Vorliegender Text
_ _ _ _ _ _ _

Story

Lofoten: Weiße Strände der Wikinger

Die norwegische Inselgruppe steht bei Globetrottern hoch im Kurs. Diese Reportage verrät, warum Sie Schlafmaske, Badesachen, Smartphone und Kreditkarte zu diesem Archipel nördlich des Polarkreises mitnehmen sollten.
Weißer Sand und türkisblaues ­Wasser: Dafür sind unter anderem der Haukland Beach (Foto) und der Rambergstranda bekannt. © Getty Images

Die Augen weiten sich, als die kurze Landepiste von Svolvær zu erkennen ist. Klein wie eine graue Serviette reicht sie da unten von einem Ende des Granitfelsens bis zum anderen. Das Bordpersonal bleibt gelassen, als die Propellermaschine der Regionallinie Widerøe auf dem 799 Meter langen Asphaltstreifen aufsetzt. Wer beim Anflug links sitzt, sieht bereits jene hohen Berge, unter denen Fischerdörfer wie Henningsvær kleben, daneben Kabelvåg und schließlich Svolvær, die größte Stadt der Lofoten. Mit knapp 4.800 Einwohnern leben hier weniger Menschen, als manche der anlegenden Kreuzfahrtschiffe an Bord haben.

_ _ _ _ _ _ _

Ausgangsdaten
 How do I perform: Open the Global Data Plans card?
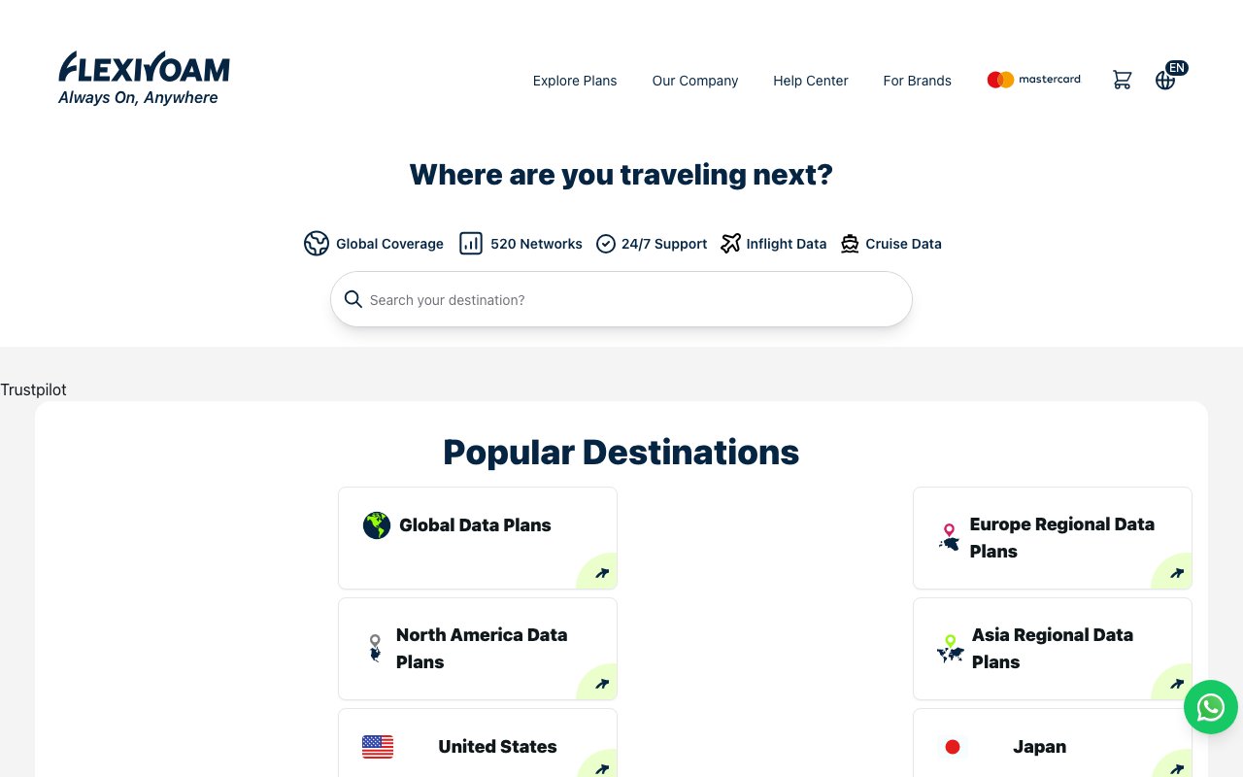478,538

_ _ _ _ _ _ _

Die Aufgabe
Setze die Reportage über die Lofoten bitte nach ihrem letzten Satz fort.

Antwort
Monopol für E-Autos

Leihwagenfirmen wie AVIS oder Budget & Co besetzen einen kleinen Container am Parkplatz des Flughafens nur dann mit Personal, wenn ein Flieger landet. Zu buchen gibt es ausschließlich E-Autos. Wichtiger Tipp gleich zu Beginn, den ich gebraucht hätte: Versichern Sie sich, dass im Kofferraum ein Ladekabel mit zwei Anschlussenden ist, sonst wird die Suche nach einer passenden Ladestation mühsam. Nur wenige Ladesäulen haben ein wegführendes Kabel, sie sind daher stets belegt. Wer auf den Lofoten motorisiert unterwegs ist, gewinnt bald Routine im Scannen von QR-Codes und Ausfüllen von Onlineformularen für Kreditkartenzahlungen bei gebührenpflichtigen Parkplätzen und Ladestationen. Lautlos gleitet der Polestar 2 Richtung Süden. Direkt aus dem türkis schimmernden Wasser, dessen Aufwinde laut schreiende Möwen hochtragen, ragen steile grauschwarze Felswände Hunderte Meter empor. Das Gras leuchtet grüner, die blühenden Blumen bunter und der Himmel blauer als daheim. Das Licht nördlich des Polarkreises legt scheinbar einen Filter über alle Objekte und Landschaften.

Von Insel zu Insel

Hohe Brücken, unter denen Segelboote durchfahren können, spannen sich über das Meer und bringen die E10 von einer Insel zur nächsten. Eine Nebenstraße führt schließlich vorbei am monumentalen Granitberg Presten zur ersten Ampel. Sie regelt den Verkehr über die erste von zwei einspurigen Brücken, die zum malerischen Fischerdorf Henningsvær führen. Tatsächlich gibt es hier noch aktive Fischer, aber Haupteinnahmequelle ist längst der Tourismus geworden. In einstigen Lagerhäusern und Gewerbebetrieben sind jetzt Unterkünfte, vor allem Ferienwohnungen. Aus mehreren Cafés strömt der Duft frisch gebackener Zimtschnecken, die Einrichtung ist meist ein geschmackvoller Mix aus Vintagemöbeln und Fischereirelikten. Bemerkenswert ist, was es nirgends auf den Lofoten gibt: große Hotelpaläste oder verschandelte Ortskerne. Einkaufszentren findet man nur bei den großen Häfen Leknes und Svolvær. Der sanfte Tourismus bahnte sich hier andere Wege.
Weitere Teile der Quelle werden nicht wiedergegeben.